Tout le monde appréciait le revirement de situation, après la longue randonnée à travers les champs glacés de sastrugi, la chute interminable au fond de l'Axe, la marche pénible dans la galerie étroite, la descente éprouvante de la falaise et surtout l'horrible gouffre sombre. Mais beaucoup de questions restaient sans réponses et une fois l'estomac plein, le corps reposé par plusieurs heures de sommeil paisible – la nuit n'était jamais tombée, mais la lumière s'était tamisée pendant un moment – les membres de l'équipe se sentirent prêts à repartir à la chasse au mystère.

La Citrouille se souleva et gratta, perplexe, la mousse qui commençait à broder une dentelle verte sur son lourd ventre doré, puis elle suivit Wendy qui la sifflait.

Une nuée de papillons s'envola d'un buisson en laissant une traînée de poudre scintillante derrière elle et précéda le groupe, butinant sans se presser.

Terrence marchait en plaisantant d'une manière suffisamment forcée pour Christopher le remarque. Le géologue, cependant, ne dit rien. Il savait bien ce qui chiffonnait son collègue : il avait surpris la conversation de celui-ci avec Albus, la veille, en venant chercher une chemise de rechange à l'intérieur, au moment où le médicomage faisait son examen quotidien.

- Comment t'avais deviné que c'était un Portoloin et pas quelque chose de potentiellement mortel ?

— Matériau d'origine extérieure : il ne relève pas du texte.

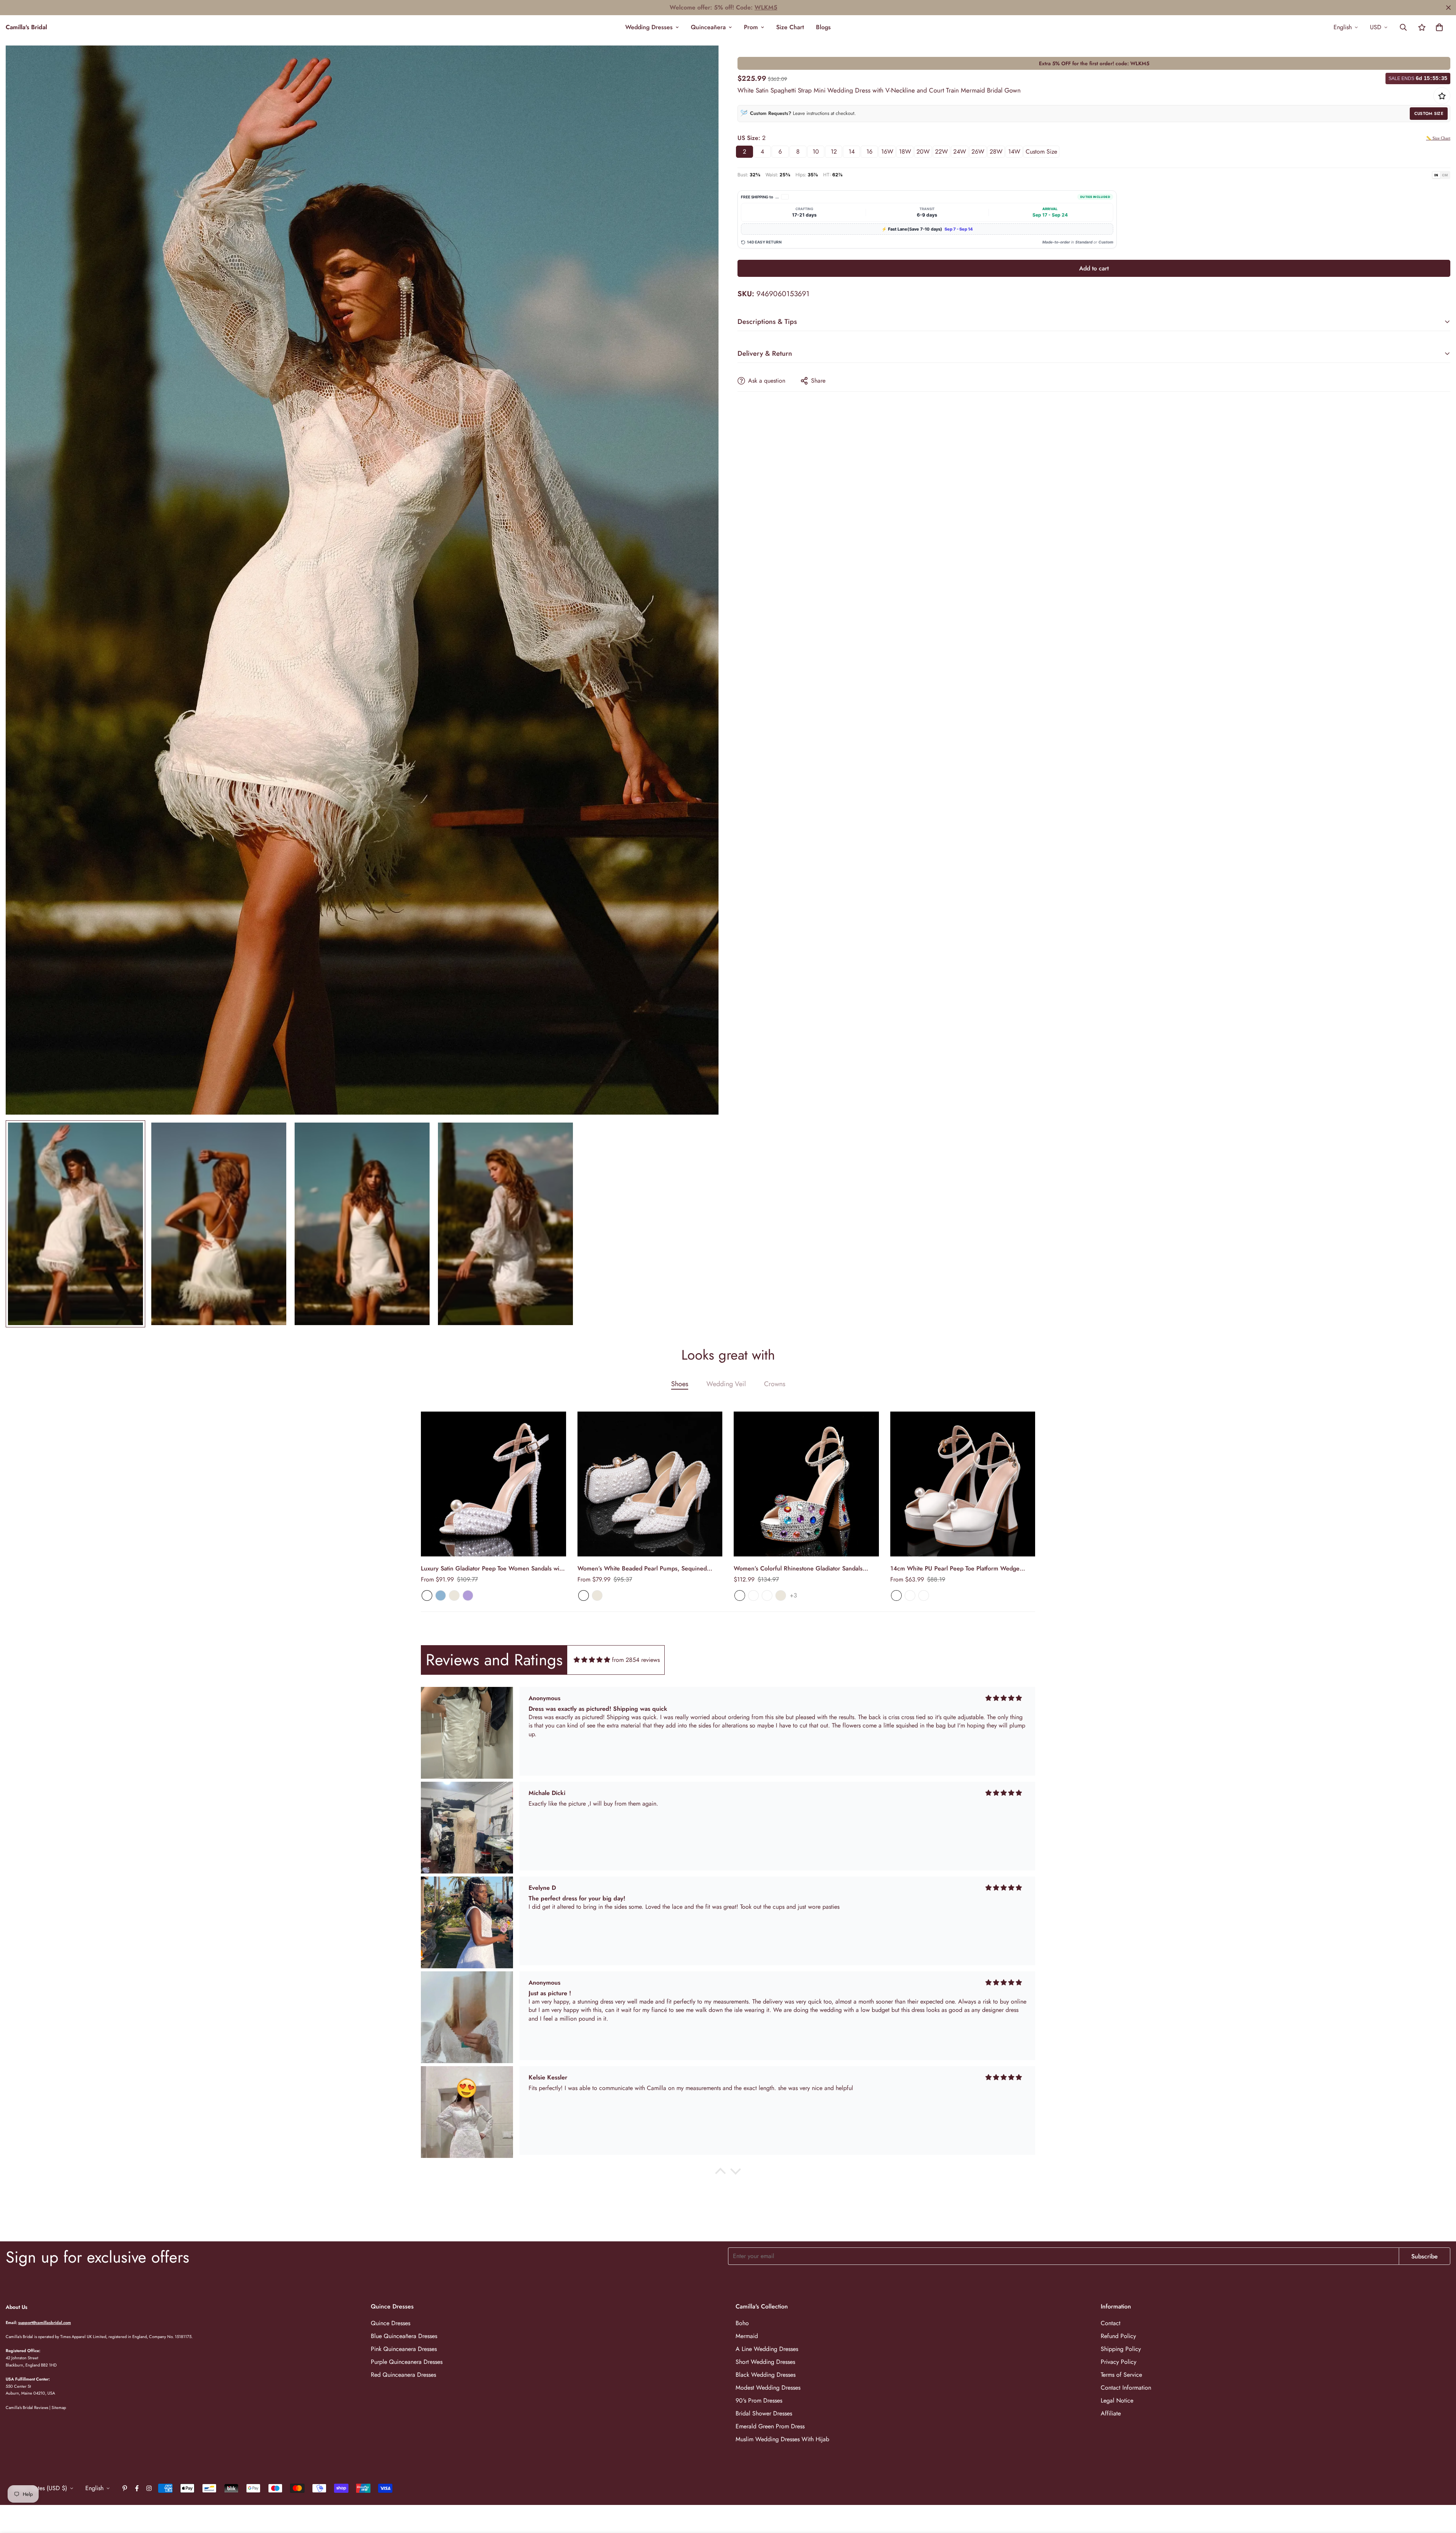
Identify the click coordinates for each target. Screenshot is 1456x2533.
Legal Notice (1117, 2400)
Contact (1110, 2323)
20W (923, 151)
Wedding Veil (726, 1384)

- Je n'avais pas deviné, avait répondu Albus en baissant les yeux. "C'était ça ou crever dans les ombres. Je pensais que ça m'emmènerait peut-être à quelqu'un et que je pourrais négocier pour vous faire sortir de là."

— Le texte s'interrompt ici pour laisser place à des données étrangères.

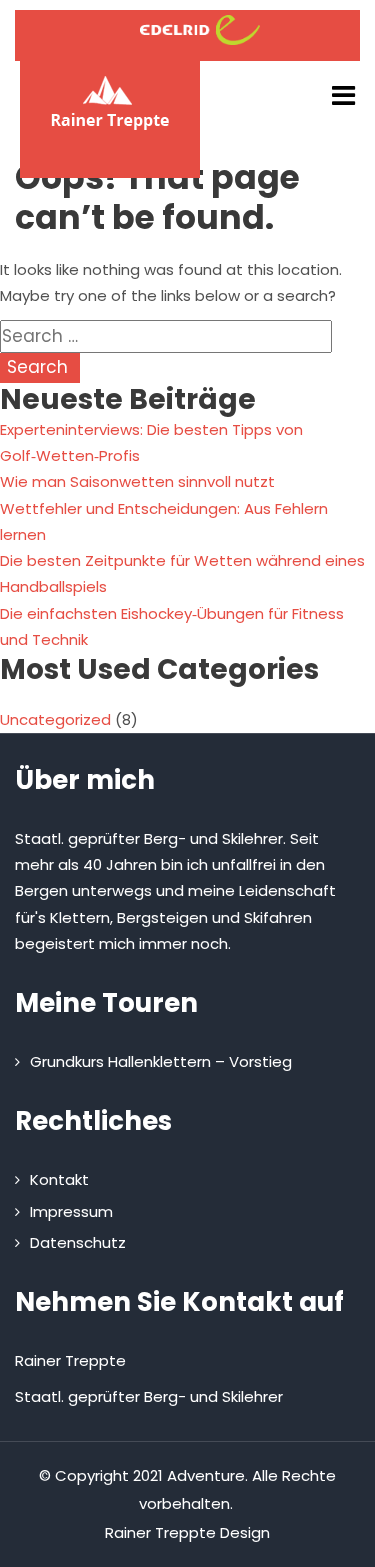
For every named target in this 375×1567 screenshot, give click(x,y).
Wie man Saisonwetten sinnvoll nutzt (137, 481)
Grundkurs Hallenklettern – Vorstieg (161, 1061)
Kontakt (59, 1179)
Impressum (71, 1211)
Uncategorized (55, 719)
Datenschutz (78, 1242)
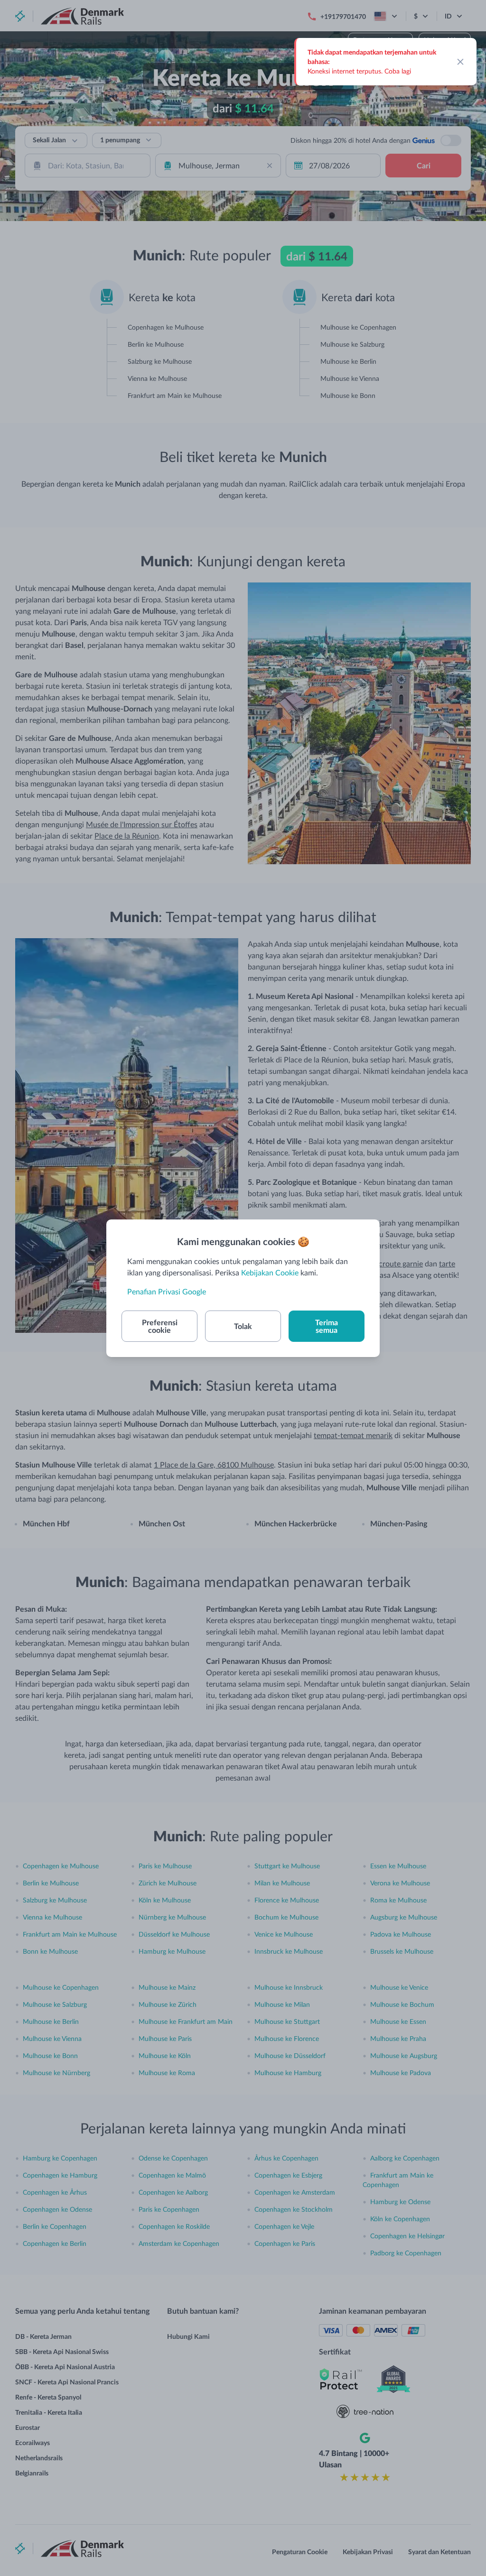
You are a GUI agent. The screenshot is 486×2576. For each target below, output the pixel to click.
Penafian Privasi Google (166, 1291)
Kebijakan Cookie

Le visage de Terrence s'était figé, puis il s'était mis à fouiller dans sa trousse à pharmacie avec des gestes brusques.

- J'ai toujours su que t'étais un idiot, mais je pensais que tu débrouillerais pour me donner tort, avait-il grincé au bout d'un moment.

- Pardon, avait murmuré Albus.

Et ensuite ils n'avaient plus rien dit.

Christopher pensait que, parfois, ne pas avoir d'amis du tout était bien plus simple à vivre.

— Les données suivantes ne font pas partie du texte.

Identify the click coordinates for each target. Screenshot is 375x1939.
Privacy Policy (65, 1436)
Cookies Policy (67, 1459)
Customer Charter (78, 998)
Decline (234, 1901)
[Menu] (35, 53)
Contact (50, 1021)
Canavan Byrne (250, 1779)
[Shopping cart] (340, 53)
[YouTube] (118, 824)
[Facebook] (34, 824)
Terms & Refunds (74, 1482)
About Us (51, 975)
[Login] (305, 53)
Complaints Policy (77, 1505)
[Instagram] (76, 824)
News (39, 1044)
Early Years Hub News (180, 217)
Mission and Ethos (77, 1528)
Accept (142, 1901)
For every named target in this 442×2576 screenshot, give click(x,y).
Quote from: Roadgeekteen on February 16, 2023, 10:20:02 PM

La forêt s'étendait sur des kilomètres et des kilomètres. Ils cherchaient encore d'où pouvait bien venir la lumière : il n'y avait pas de ciel, seulement la voûte d'une caverne, très loin au-dessus des arbres, frangée de longues stalagtites translucides qui étincelaient. La brise les accompagnait, légère et parfumée, et ils entendaient toujours les oiseaux, mais ils n'en voyaient aucun. Le sol meuble était souple et agréable sous leurs semelles et ils avançaient comme en promenade, en remontant la rivière, dans l'espoir qu'elle les mène à l'origine de quelque chose.

Les papillons allaient aussi dans cette direction, dans un froufrou de battements d'ailes. Christopher les craignait un peu : lorsque l'un d'eux s'était posé sur son bras, dans l'après-midi, il avait ressenti une vive douleur sous son pied. Et plus tard, il avait vu Terrence grimacer en frottant sa nuque, alors qu'un autre papillon lui butinait l'oreille.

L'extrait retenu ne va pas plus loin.